• _Data for review_:
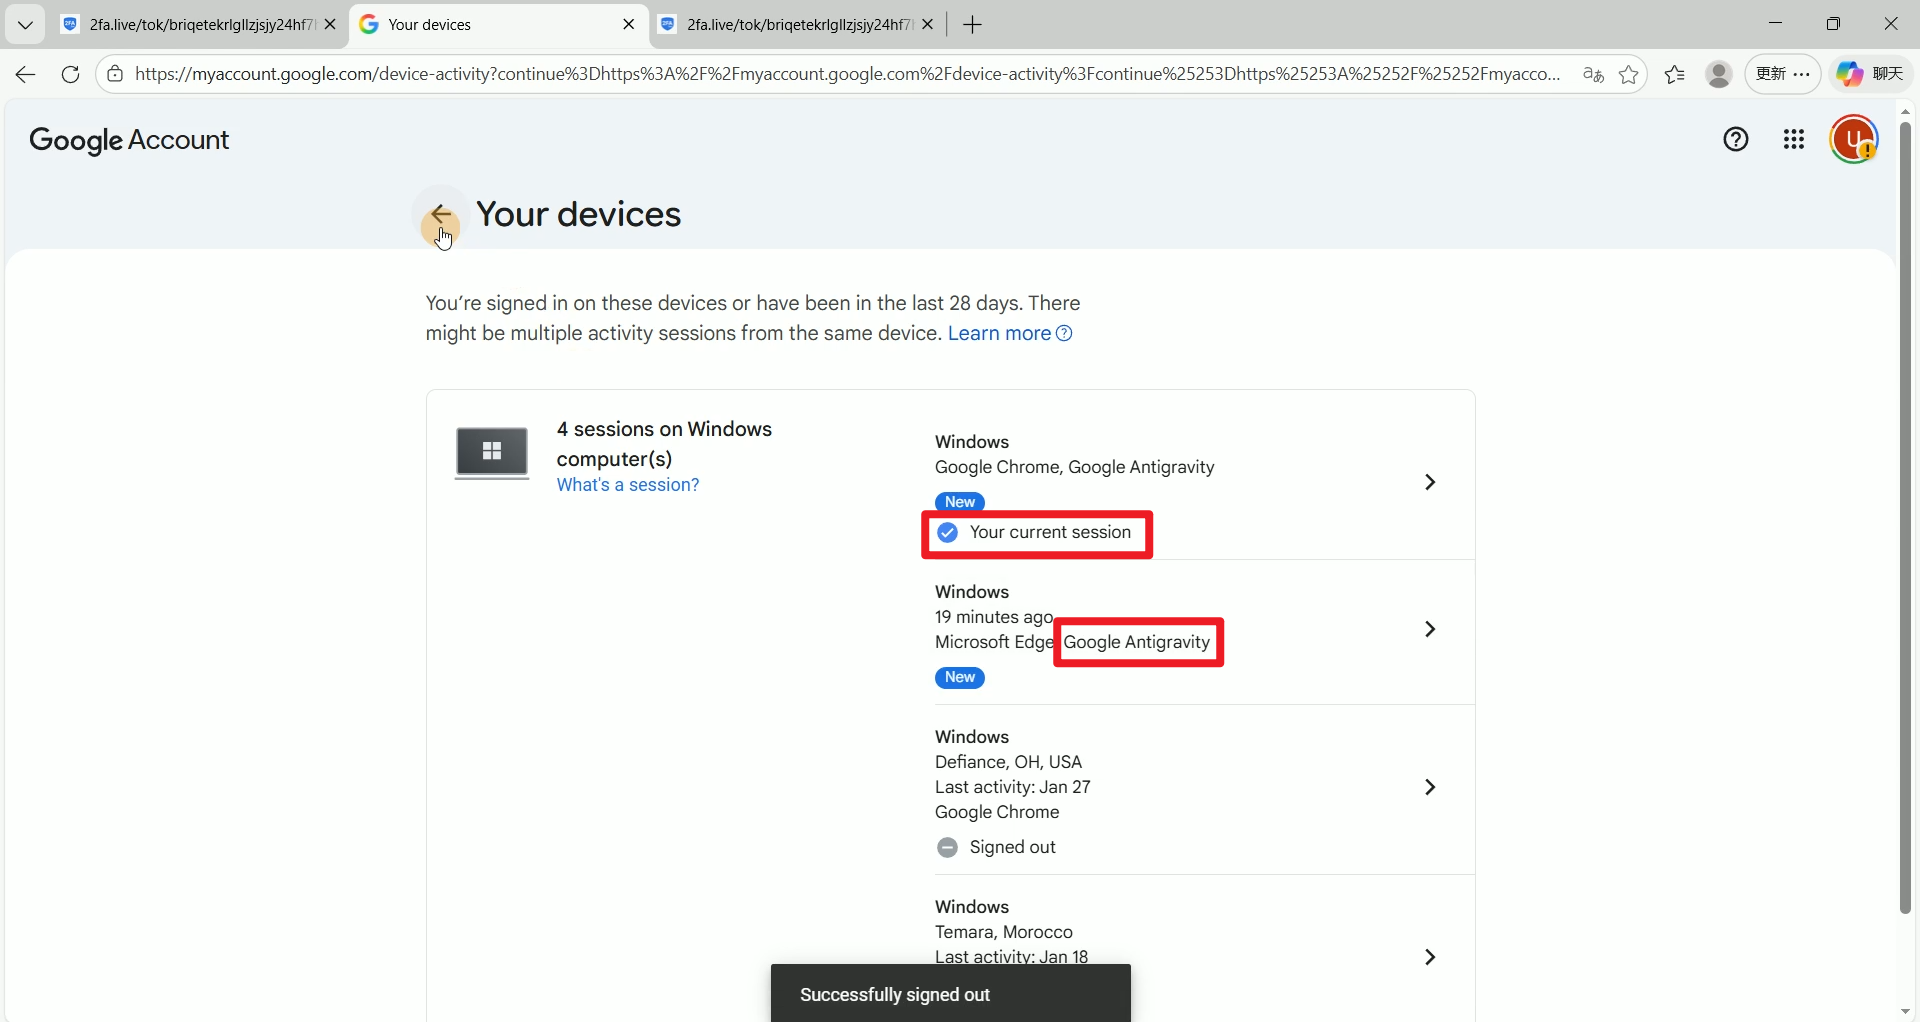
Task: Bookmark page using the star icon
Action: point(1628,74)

...

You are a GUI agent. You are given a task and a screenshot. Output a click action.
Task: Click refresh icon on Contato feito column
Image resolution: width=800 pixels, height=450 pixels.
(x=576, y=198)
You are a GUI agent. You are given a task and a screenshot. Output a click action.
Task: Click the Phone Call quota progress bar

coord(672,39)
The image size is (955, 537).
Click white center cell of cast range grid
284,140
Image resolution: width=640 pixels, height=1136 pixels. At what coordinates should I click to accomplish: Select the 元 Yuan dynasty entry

• _Task to complete_: Retype word for word everything in the listing above from the line that holds "Click white center cell of cast range grid" down to the line that holds "Image resolution: width=640". Keep both end lines and leave out the rest.

• _Task output_:
Click white center cell of cast range grid
284,140
Image resolution: width=640 pixels, height=1136 pixels. At what coordinates should I click to accomplish: Select the 元 Yuan dynasty entry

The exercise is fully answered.